> TASK REQUIREMENTS: Give the entries again exactly, every one of them.

Entries taken from a collection
_ _ _ _

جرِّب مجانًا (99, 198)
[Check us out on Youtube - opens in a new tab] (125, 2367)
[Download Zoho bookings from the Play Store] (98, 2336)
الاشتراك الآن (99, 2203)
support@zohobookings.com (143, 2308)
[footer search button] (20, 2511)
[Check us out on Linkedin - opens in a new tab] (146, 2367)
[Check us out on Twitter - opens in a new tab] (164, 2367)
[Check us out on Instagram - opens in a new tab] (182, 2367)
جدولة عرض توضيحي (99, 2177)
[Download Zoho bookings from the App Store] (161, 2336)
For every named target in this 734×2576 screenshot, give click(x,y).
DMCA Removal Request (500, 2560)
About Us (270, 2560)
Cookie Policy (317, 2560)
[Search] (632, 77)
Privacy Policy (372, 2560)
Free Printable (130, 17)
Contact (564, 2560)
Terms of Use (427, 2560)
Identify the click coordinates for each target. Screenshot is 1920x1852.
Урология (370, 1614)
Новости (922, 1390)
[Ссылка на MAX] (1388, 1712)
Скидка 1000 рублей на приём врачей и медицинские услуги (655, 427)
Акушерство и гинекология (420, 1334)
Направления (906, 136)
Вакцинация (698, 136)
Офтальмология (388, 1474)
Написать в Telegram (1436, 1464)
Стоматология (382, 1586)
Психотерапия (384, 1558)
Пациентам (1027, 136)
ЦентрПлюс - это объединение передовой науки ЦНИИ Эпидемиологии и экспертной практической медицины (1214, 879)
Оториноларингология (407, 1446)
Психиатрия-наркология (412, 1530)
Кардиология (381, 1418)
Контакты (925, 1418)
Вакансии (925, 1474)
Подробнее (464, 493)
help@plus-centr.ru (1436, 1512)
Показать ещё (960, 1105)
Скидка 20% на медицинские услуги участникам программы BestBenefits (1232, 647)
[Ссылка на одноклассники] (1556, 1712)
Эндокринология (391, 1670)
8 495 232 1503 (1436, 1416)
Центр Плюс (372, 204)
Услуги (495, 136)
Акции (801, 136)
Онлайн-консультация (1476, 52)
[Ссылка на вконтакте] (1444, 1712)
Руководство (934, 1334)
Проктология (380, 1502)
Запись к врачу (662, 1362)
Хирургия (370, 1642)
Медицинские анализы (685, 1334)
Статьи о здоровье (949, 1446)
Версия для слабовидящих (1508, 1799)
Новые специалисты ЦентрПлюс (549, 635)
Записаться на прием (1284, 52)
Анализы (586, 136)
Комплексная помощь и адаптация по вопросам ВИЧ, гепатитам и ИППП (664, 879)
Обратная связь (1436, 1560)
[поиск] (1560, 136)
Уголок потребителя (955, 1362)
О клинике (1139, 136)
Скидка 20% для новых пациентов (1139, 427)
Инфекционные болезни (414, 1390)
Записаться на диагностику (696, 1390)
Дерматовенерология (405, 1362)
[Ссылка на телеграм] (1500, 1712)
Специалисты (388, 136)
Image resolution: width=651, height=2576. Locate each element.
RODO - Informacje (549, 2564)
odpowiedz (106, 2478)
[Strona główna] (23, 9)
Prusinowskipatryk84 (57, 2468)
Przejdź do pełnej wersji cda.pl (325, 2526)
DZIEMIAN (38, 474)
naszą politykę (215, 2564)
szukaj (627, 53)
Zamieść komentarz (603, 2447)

_ _ _ _

> FINAL ANSWER:
جرِّب مجانًا (99, 198)
[Check us out on Youtube - opens in a new tab] (125, 2367)
[Download Zoho bookings from the Play Store] (98, 2336)
الاشتراك الآن (99, 2203)
support@zohobookings.com (143, 2308)
[footer search button] (20, 2511)
[Check us out on Linkedin - opens in a new tab] (146, 2367)
[Check us out on Twitter - opens in a new tab] (164, 2367)
[Check us out on Instagram - opens in a new tab] (182, 2367)
جدولة عرض توضيحي (99, 2177)
[Download Zoho bookings from the App Store] (161, 2336)
For every named target in this 734×2576 screenshot, give click(x,y).
DMCA Removal Request (500, 2560)
About Us (270, 2560)
Cookie Policy (317, 2560)
[Search] (632, 77)
Privacy Policy (372, 2560)
Free Printable (130, 17)
Contact (564, 2560)
Terms of Use (427, 2560)
Identify the click coordinates for each target. Screenshot is 1920x1852.
Урология (370, 1614)
Новости (922, 1390)
[Ссылка на MAX] (1388, 1712)
Скидка 1000 рублей на приём врачей и медицинские услуги (655, 427)
Акушерство и гинекология (420, 1334)
Направления (906, 136)
Вакцинация (698, 136)
Офтальмология (388, 1474)
Написать в Telegram (1436, 1464)
Стоматология (382, 1586)
Психотерапия (384, 1558)
Пациентам (1027, 136)
ЦентрПлюс - это объединение передовой науки ЦНИИ Эпидемиологии и экспертной практической медицины (1214, 879)
Оториноларингология (407, 1446)
Психиатрия-наркология (412, 1530)
Кардиология (381, 1418)
Контакты (925, 1418)
Вакансии (925, 1474)
Подробнее (464, 493)
help@plus-centr.ru (1436, 1512)
Показать ещё (960, 1105)
Скидка 20% на медицинские услуги участникам программы BestBenefits (1232, 647)
[Ссылка на одноклассники] (1556, 1712)
Эндокринология (391, 1670)
8 495 232 1503 (1436, 1416)
Центр Плюс (372, 204)
Услуги (495, 136)
Акции (801, 136)
Онлайн-консультация (1476, 52)
[Ссылка на вконтакте] (1444, 1712)
Руководство (934, 1334)
Проктология (380, 1502)
Запись к врачу (662, 1362)
Хирургия (370, 1642)
Медицинские анализы (685, 1334)
Статьи о здоровье (949, 1446)
Версия для слабовидящих (1508, 1799)
Новые специалисты ЦентрПлюс (549, 635)
Записаться на прием (1284, 52)
Анализы (586, 136)
Комплексная помощь и адаптация по вопросам ВИЧ, гепатитам и ИППП (664, 879)
Обратная связь (1436, 1560)
[поиск] (1560, 136)
Уголок потребителя (955, 1362)
О клинике (1139, 136)
Скидка 20% для новых пациентов (1139, 427)
Инфекционные болезни (414, 1390)
Записаться на диагностику (696, 1390)
Дерматовенерология (405, 1362)
[Ссылка на телеграм] (1500, 1712)
Специалисты (388, 136)
Image resolution: width=651, height=2576. Locate each element.
RODO - Informacje (549, 2564)
odpowiedz (106, 2478)
[Strona główna] (23, 9)
Prusinowskipatryk84 (57, 2468)
Przejdź do pełnej wersji cda.pl (325, 2526)
DZIEMIAN (38, 474)
naszą politykę (215, 2564)
szukaj (627, 53)
Zamieść komentarz (603, 2447)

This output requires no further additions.